30 Ekim 2020’de İzmir'de yıkıma yol açan 6,9 büyüklüğündeki depremde hasar gören yaklaşık 80 bin mesken için hala çözüm bulunamadı. Bayraklı Belediyesi ve İzmir Büyükşehir Belediyesi'nin 2021 yılında Bayraklı ilçesine ilişkin aldığı emsal artış kararları hakkında İzmir 5. İdare Mahkemesi yürütmeyi durdurma kararı verdi. Türk Mimar ve Mühendis Odaları Birliği'nin (TMMOB) itirazını haklı bulan mahkeme, söz konusu 1/1000 Ölçekli Uygulama İmar Planı Plan Notu'nun hukuka aykırı olduğuna ve telafisi güç zararlara neden olacağına hükmetti.

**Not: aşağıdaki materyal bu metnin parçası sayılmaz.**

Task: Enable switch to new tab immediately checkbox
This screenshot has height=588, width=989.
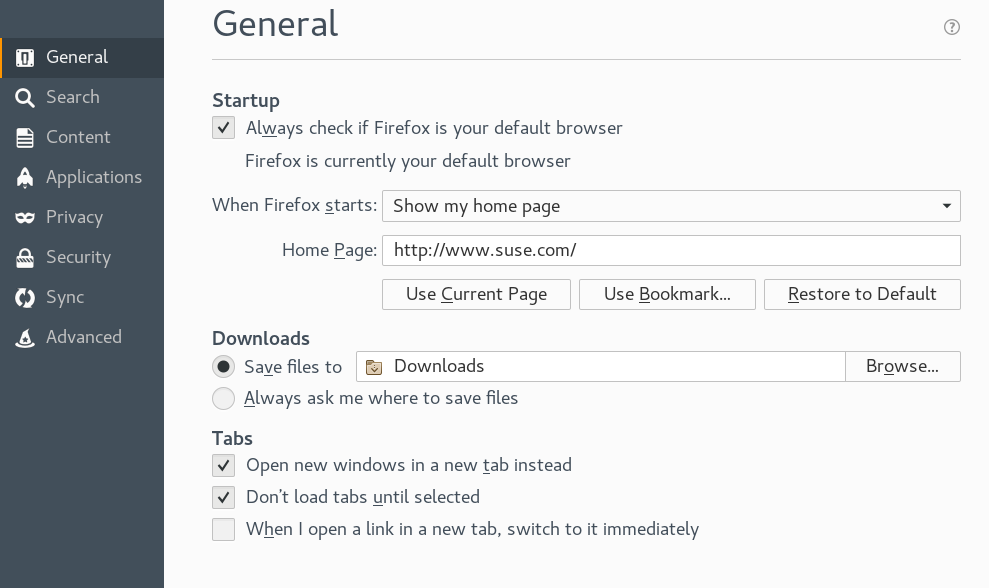Action: tap(223, 529)
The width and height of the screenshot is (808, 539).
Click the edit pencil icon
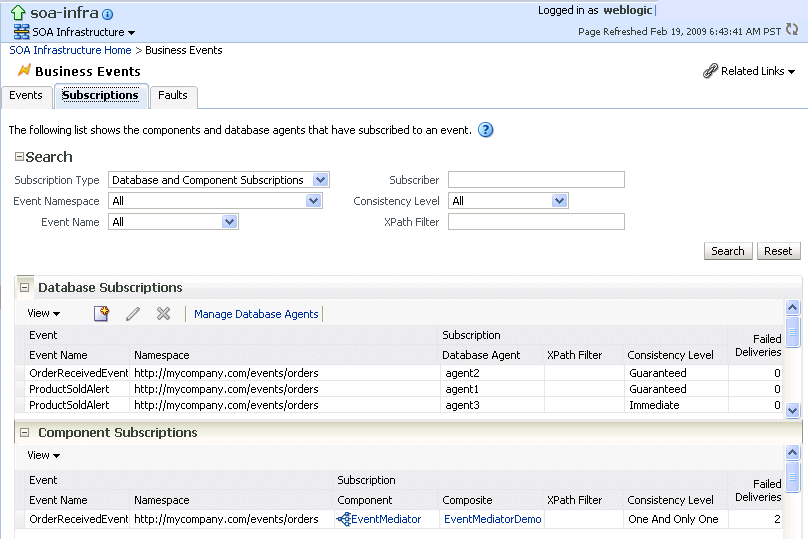pos(133,314)
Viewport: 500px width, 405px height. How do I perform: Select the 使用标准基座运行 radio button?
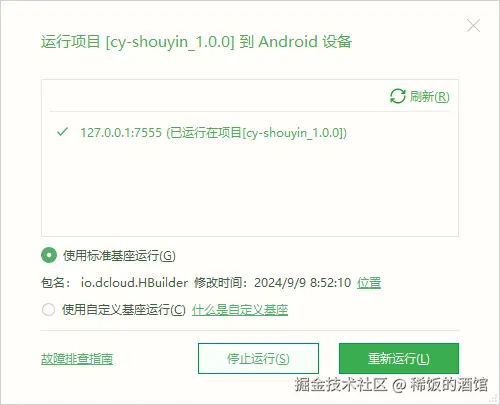pyautogui.click(x=49, y=255)
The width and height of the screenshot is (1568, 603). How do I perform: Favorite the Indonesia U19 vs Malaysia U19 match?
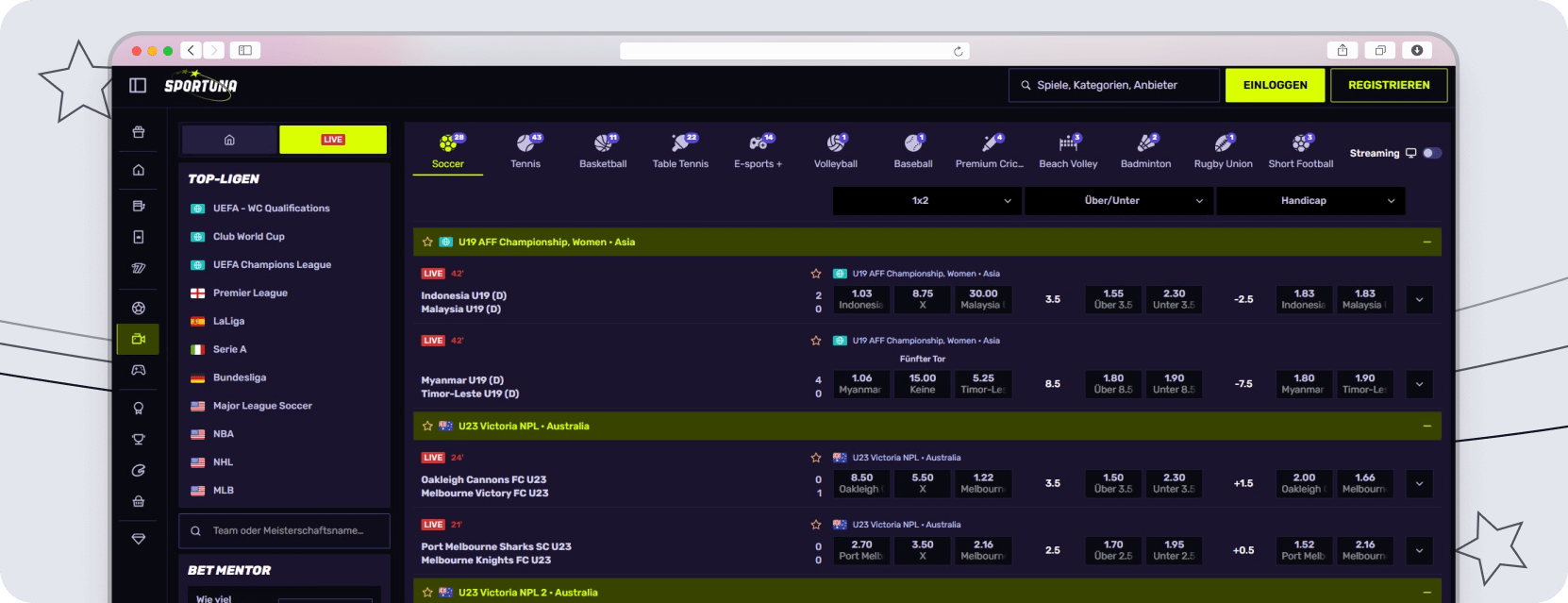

“EMSAL ARTIŞIYLA KENT SUÇU İŞLENİYOR”

Bayraklı Belediye Başkanı Serdal Sandal'ın, mahkeme kararına tepki göstererek karara itiraz edeceklerini ve emsal artışında ısrarlı olduğunu açıklamasından sonra tartışmalar daha da alevlendi. TMMOB temsilcileri kamuoyu açıklaması yaptı. TMMOB İzmir İl Koordinasyon Kurulu Sekreteri Aykut Akdemir'in seslendirdiği açıklamada, Bayraklı Belediye Meclisi ile İzmir Büyükşehir Belediye Meclisi üyelerinin, söz konusu emsal artış kararlarıyla kent suçu işleyerek açıkça İzmir'e ihanet ettiği ifade edildi.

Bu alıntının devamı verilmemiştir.